#### Given text
··········

UNITED STATES DISTRICT COURT SOUTHERN DISTRICT OF NEW YORK
Feb 24, 2012
S5 10 CR 162 (KMW) (S.D.N.Y. Feb. 24, 2012)

Opinion

S5 10 CR 162 (KMW)

02-24-2012

UNITED STATES OF AMERICA v. WESAM EL-HANAFI, a/k/a "Khaled," and SABIRHAN HASANOFF, a/k/a "Tareq," Defendants.


Opinion and Order

KIMBA M. WOOD, U.S.D.J.:

On March 2, 2010, a Grand Jury indicted Wesam El-Hanafi ("El-Hanafi") and Sabirhan Hasanoff ("Hasanoff") (collectively, "Defendants"), charging them with providing, and with conspiracy to provide, material support to a foreign terrorist organization, in violation of 18 U.S.C. § 2339B, and with making, and with conspiracy to make, a contribution of funds, goods, or services to a foreign terrorist organization, in violation of 50 U.S.C. § 1705(a). The Government moves for a Protective Order to withhold certain classified materials from discovery in this case (the "Motion"). The Government has filed the Motion ex parte, for in camera review, pursuant to Federal Rule of Criminal Procedure 16(d)(1) ("Rule 16(d)(1)") and section 4 of the Classified Information Procedures Act ("CIPA"). 18 U.S.C. app. 3 § 4.

··········

[Word and element location records]
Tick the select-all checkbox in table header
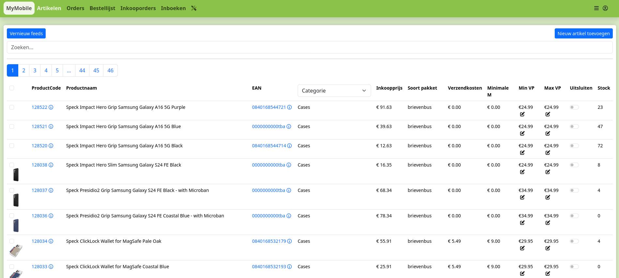The height and width of the screenshot is (278, 619). coord(12,88)
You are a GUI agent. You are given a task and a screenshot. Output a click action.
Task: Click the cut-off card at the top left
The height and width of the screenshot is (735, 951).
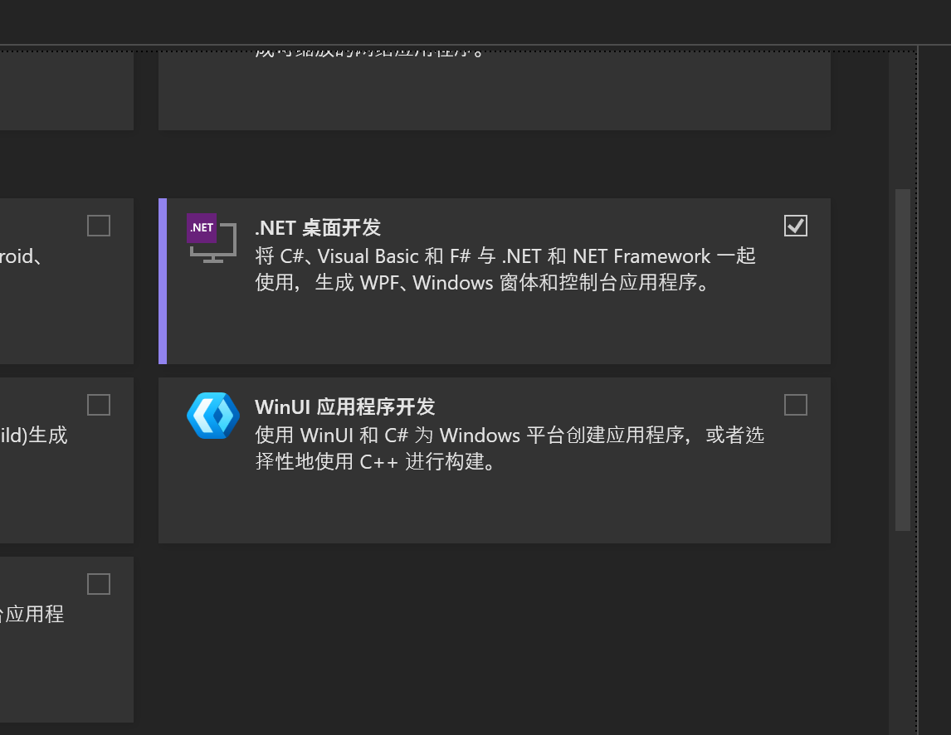66,91
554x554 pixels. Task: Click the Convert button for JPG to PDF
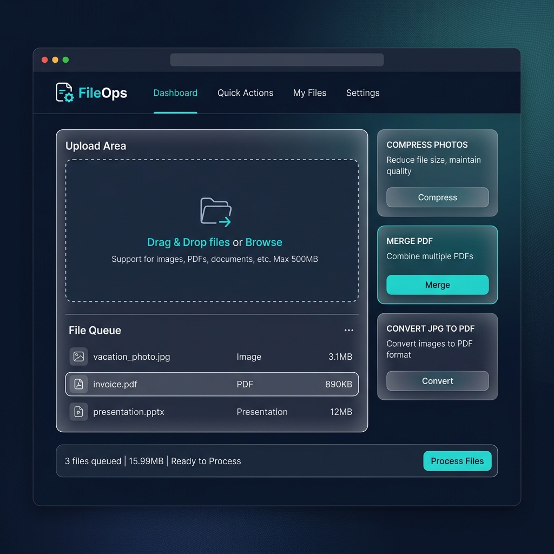click(x=437, y=381)
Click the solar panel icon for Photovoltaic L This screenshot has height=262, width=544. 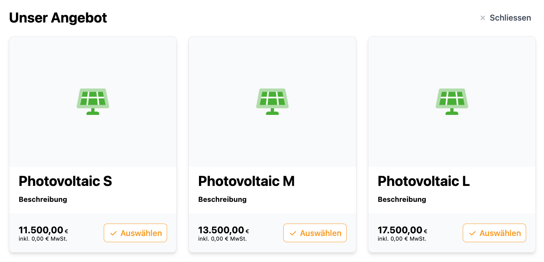coord(452,102)
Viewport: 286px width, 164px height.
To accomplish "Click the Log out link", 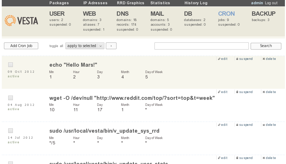I will (271, 3).
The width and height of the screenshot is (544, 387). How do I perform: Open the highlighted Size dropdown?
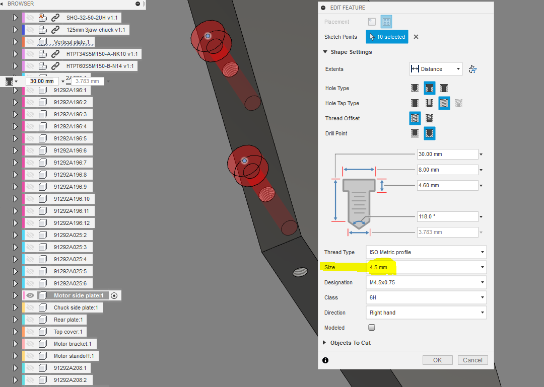[x=426, y=267]
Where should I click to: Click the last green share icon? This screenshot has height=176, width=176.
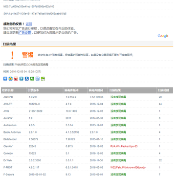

··········

#### Goal of the exercise
Reproduce the court opinion from "On March 2, 2010, a" up to and including "app. 3 § 4.", switching "Grand Jury" to "federal grand jury".

#### Response
On March 2, 2010, a federal grand jury indicted Wesam El-Hanafi ("El-Hanafi") and Sabirhan Hasanoff ("Hasanoff") (collectively, "Defendants"), charging them with providing, and with conspiracy to provide, material support to a foreign terrorist organization, in violation of 18 U.S.C. § 2339B, and with making, and with conspiracy to make, a contribution of funds, goods, or services to a foreign terrorist organization, in violation of 50 U.S.C. § 1705(a). The Government moves for a Protective Order to withhold certain classified materials from discovery in this case (the "Motion"). The Government has filed the Motion ex parte, for in camera review, pursuant to Federal Rule of Criminal Procedure 16(d)(1) ("Rule 16(d)(1)") and section 4 of the Classified Information Procedures Act ("CIPA"). 18 U.S.C. app. 3 § 4.